:: Work required ::
Reply with nothing but the number of lines in the data below where the word "click" occurs.

START Input material

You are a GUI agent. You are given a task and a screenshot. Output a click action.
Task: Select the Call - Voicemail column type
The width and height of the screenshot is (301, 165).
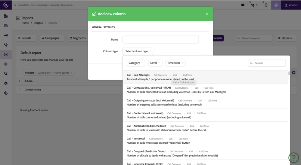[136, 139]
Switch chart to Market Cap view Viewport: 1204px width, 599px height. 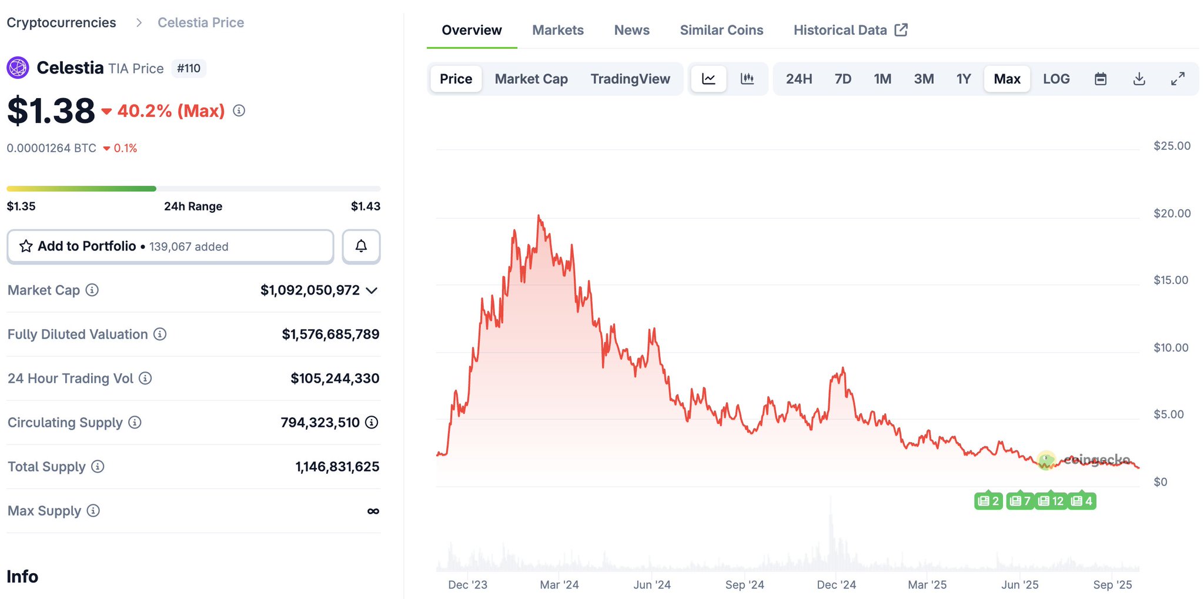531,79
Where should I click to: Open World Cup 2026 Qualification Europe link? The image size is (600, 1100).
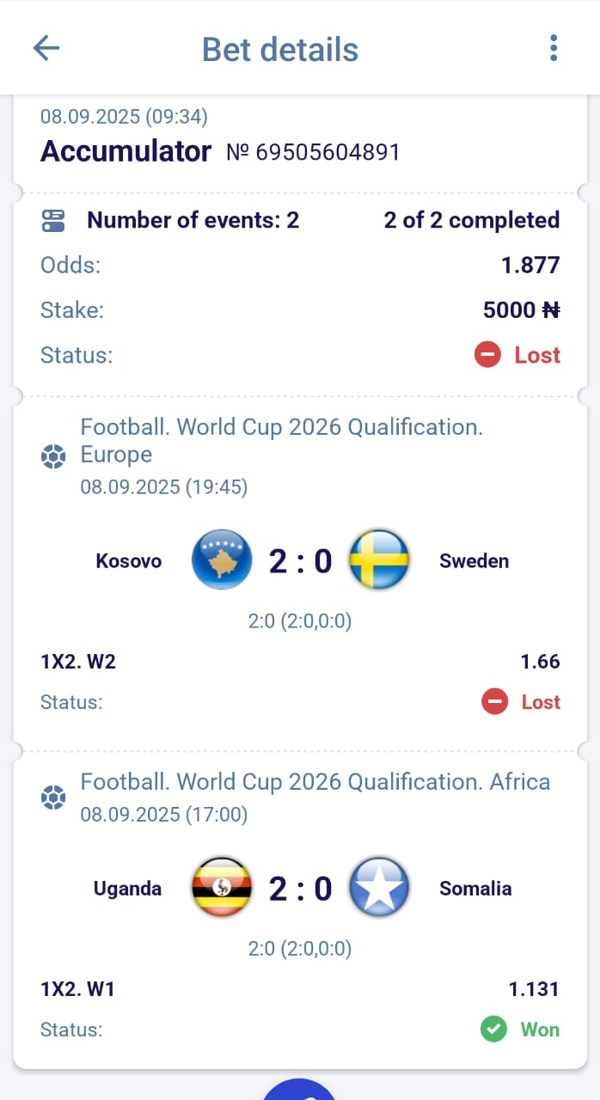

END Input material

:: Response for this exercise ::
2